I’m not sure why, I just know that it is, or else I wouldn’t get indignant people asking me all the time, “you call yourself a writer?” when they are critiquing my work. There’s a lot of people who think it’s a special accolade when it’s just a word, it just describes the work someone gets paid to do.

Writing, for the the majority of people, is not a lucrative profession. You don’t need a lot of schooling in the way that makes doctors and lawyers prestigious. Sure, to be successful people have to pick your work out of others, but you could say that about any profession. You don’t see people lambasting others with, “you call yourself a retail worker?”

There are a lot of people who want to be writers but can’t finish a script or their novel or can’t seem to motivate themselves to sit down to write or have constant “writers block”? Maybe it’s because we’re stuck with this idea of a writer that doesn’t exist. What they want out of writing is not what they are receiving when they do it, which is why it’s so difficult for them to have enough motivation to follow through with their dreams. It’s like saying “Bloody Mary” three times in the mirror. You can say writers are these special people all you want to, but when Bloody Mary never appears, you’ve got to admit it’s not reality.

I think writers just have a stereotype of being like, whimsical manic pixie dream girls or something. I’m probably zero percent manic pixie dream girl. My Twitter bio will never say, “writer. dreamer. coffee addict.” I’m deeply uncomfortable with the idea of having such a big ego that I’d want people to see me as poetic and emo. Not because I’m morally superior, just because it seems so corny.

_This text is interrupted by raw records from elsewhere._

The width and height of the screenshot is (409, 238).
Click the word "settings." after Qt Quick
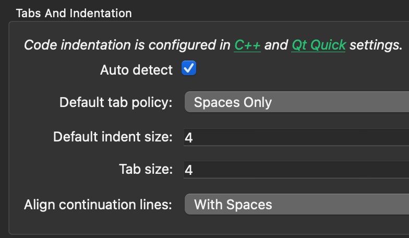376,45
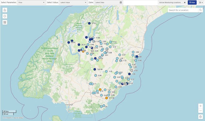Expand the Flow parameter dropdown

pyautogui.click(x=31, y=2)
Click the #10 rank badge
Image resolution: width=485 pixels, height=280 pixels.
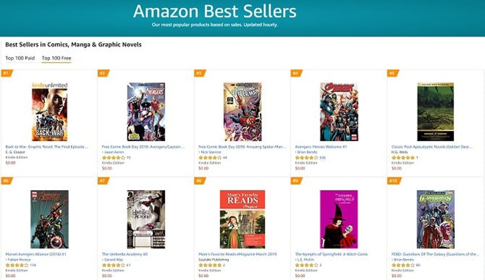(394, 181)
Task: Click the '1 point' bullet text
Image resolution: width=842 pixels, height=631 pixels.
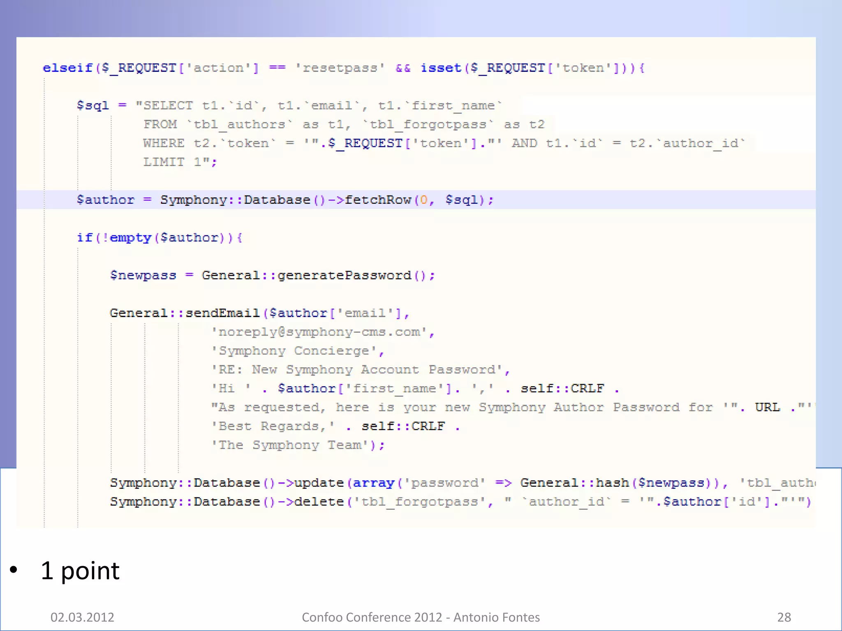Action: pos(80,571)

Being a writer isn’t anything special. It’s just a thing you do because it feels good or because someone is paying you to do it. Some people work out their problems or entertain themselves by running or yoga or by scrapbooking. Writing is just another thing in a long line of other things that people do, it doesn’t deserve any special place among them.

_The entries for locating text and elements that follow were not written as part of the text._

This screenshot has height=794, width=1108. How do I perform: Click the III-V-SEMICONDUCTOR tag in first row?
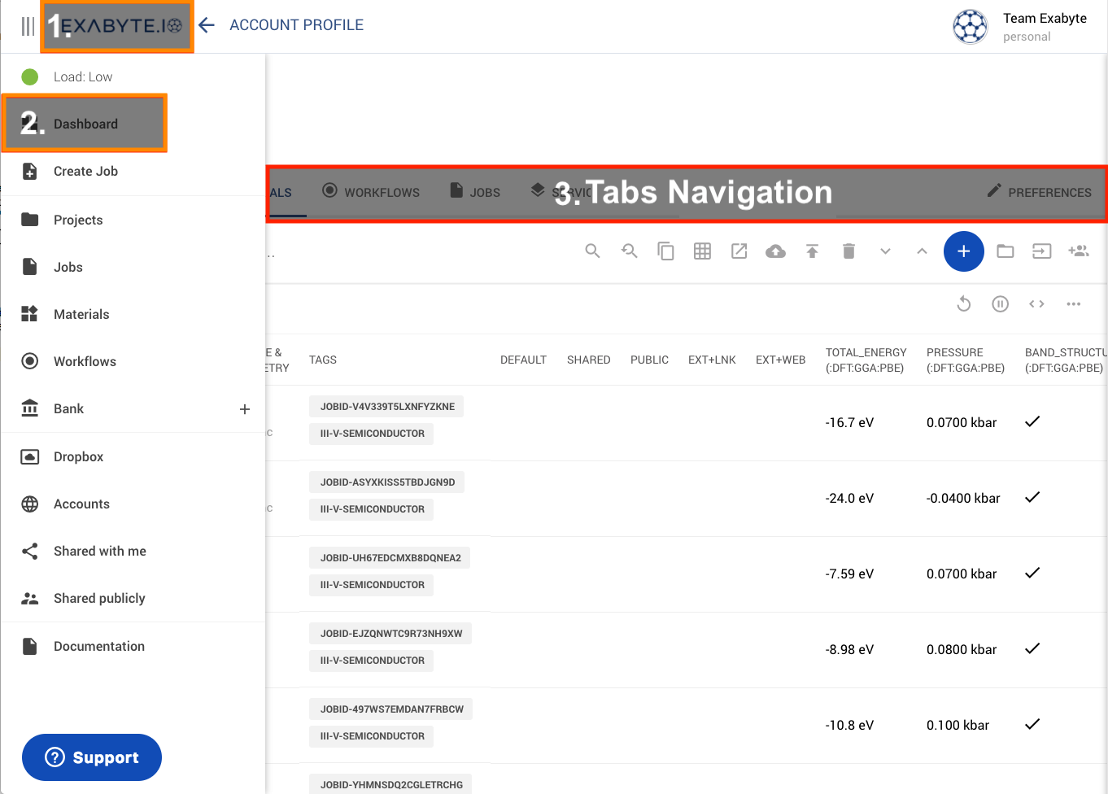[372, 434]
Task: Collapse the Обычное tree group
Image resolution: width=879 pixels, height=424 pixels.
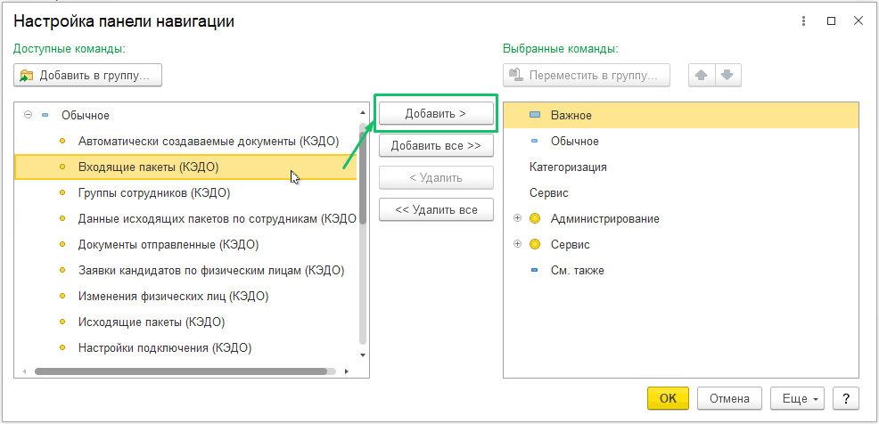Action: [x=28, y=115]
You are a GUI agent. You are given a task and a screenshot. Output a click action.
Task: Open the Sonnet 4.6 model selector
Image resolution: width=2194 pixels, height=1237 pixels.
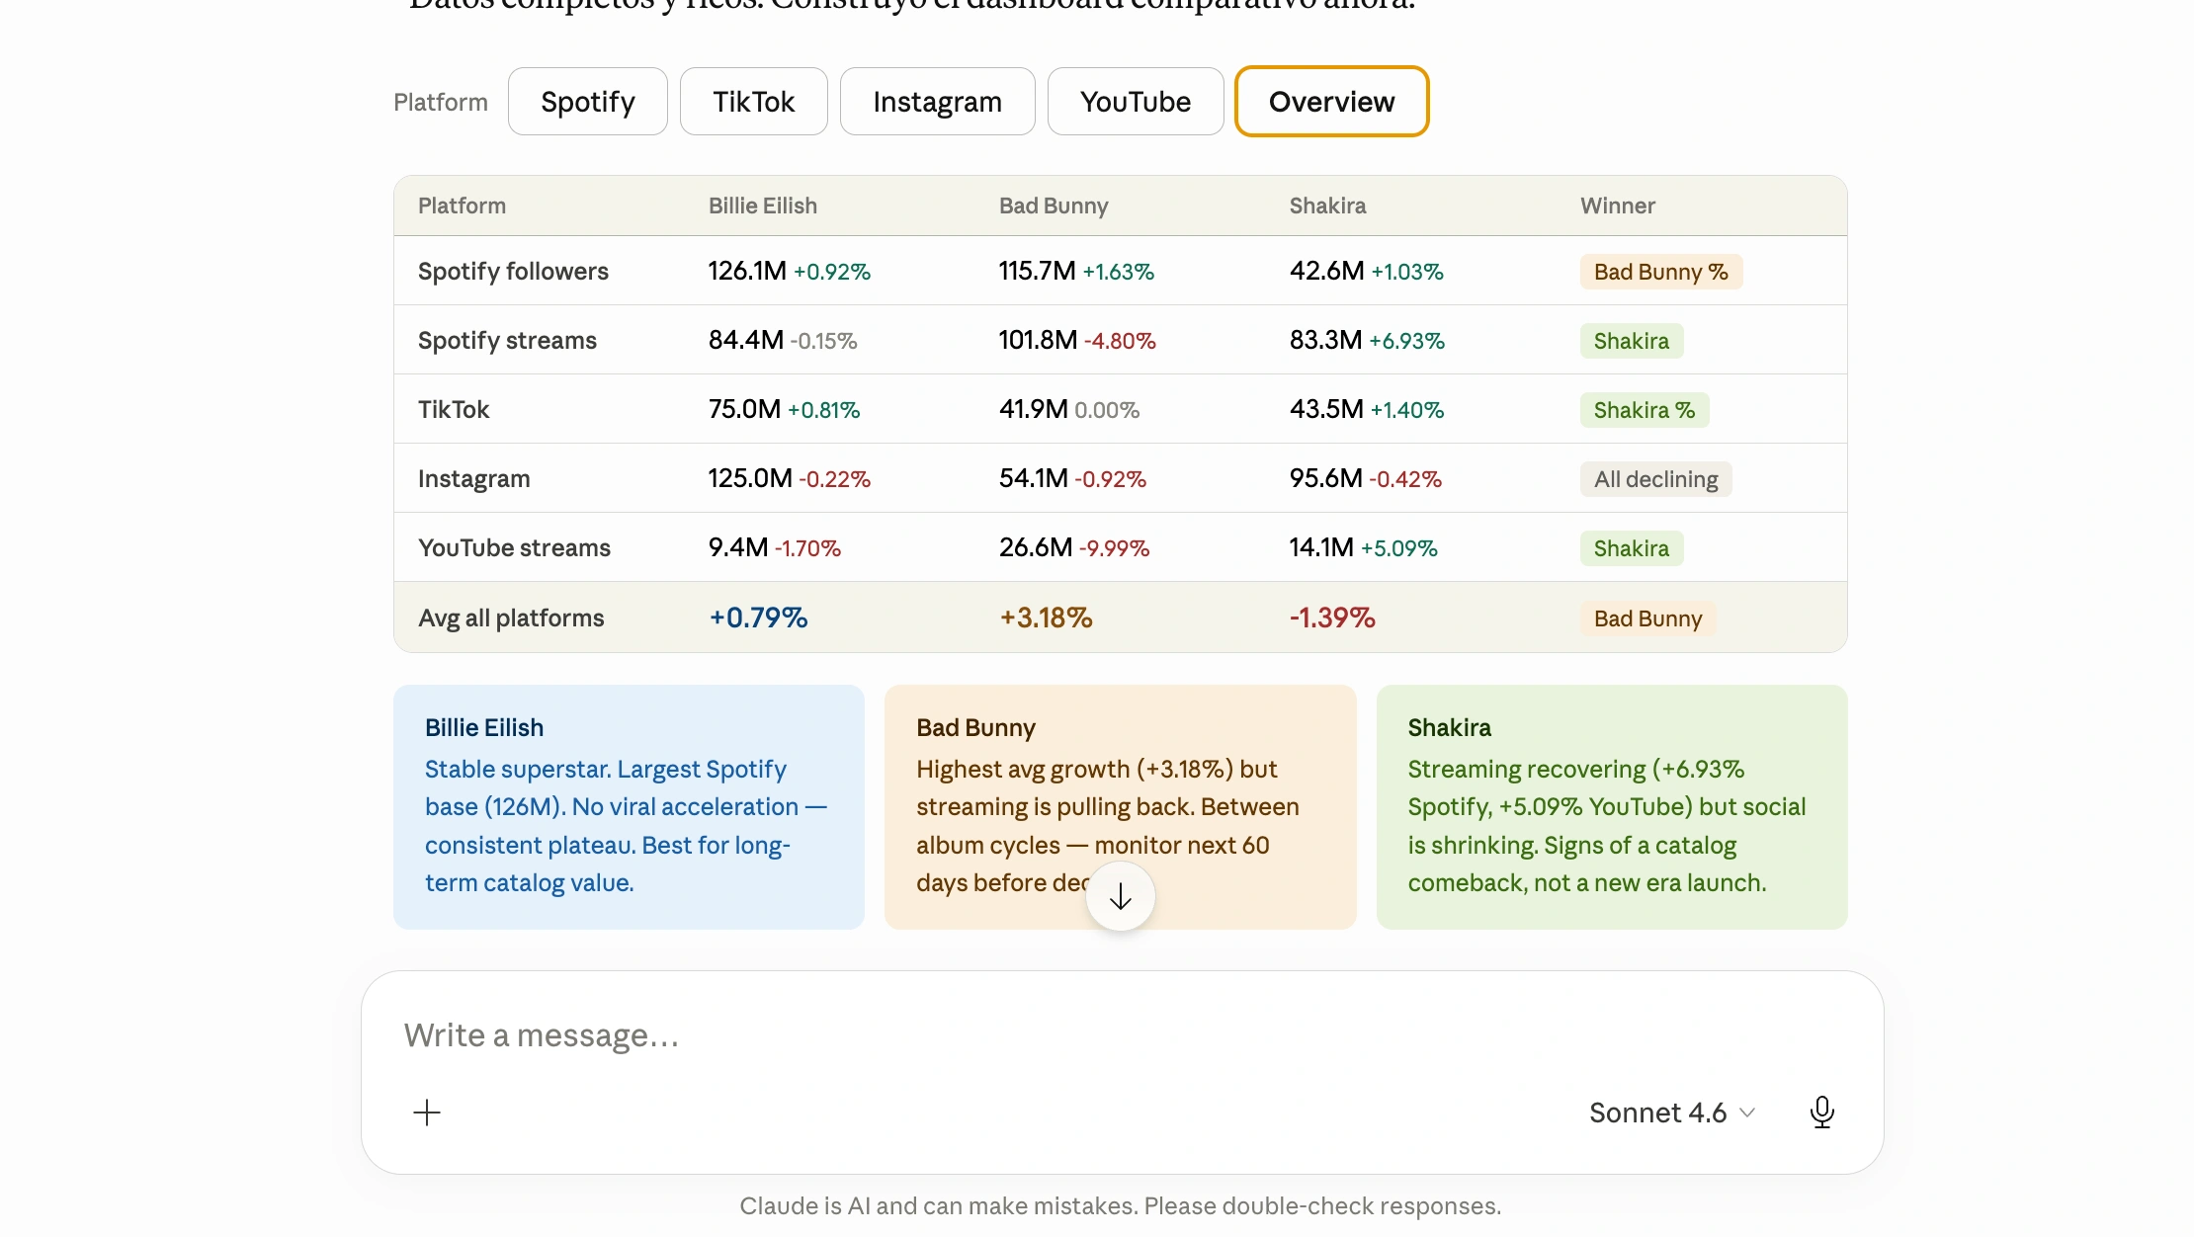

Some writers are special, for sure, but 99.99999999% of writers in the world will never be Salinger or DFW or Bukowski. That doesn’t mean anything. What percent of CEOs will ever become Steve Jobs? Very few people become stars, it’s the way life is. You can’t say a whole field of work is special for producing a few standouts every few years. It’s that way in every business. And personally, you shouldn’t start a hobby because you want to be a star in it. That’s not how stars start. Stars start because they can’t imagine doing anything else. What you are supposed to do will come naturally.

I don’t think people who are interested in being special or glamorous would like being a writer to begin with. You have to be realistic about economics: why would someone pay money or spend their time and energy reading something I just titled “chrissy’s ramblings?” You have to get people to care, which is a very difficult thing to do and something that’s especially tough for idealists because they’re always getting stuck on what people should care about. People aren’t that charitable. You have to provide entertainment to people or they’ll move on (or never discover you in the first place). Marketers do this every day, but they aren’t perceived as having a special status.

I wouldn’t want someone to not pursue the thing that naturally appeals to them the most because “writing” or something else seems fancier. That’s never true. What’s fancy and glamorous is being happy in your own skin and doing all the things that make sense to you and that you deeply want to do. That’s the life that should be idealized, no matter what it looks like. People should ask, “you call yourself a satisfied, happy person?” And we should all be able to respond, “Yes, yes I do.”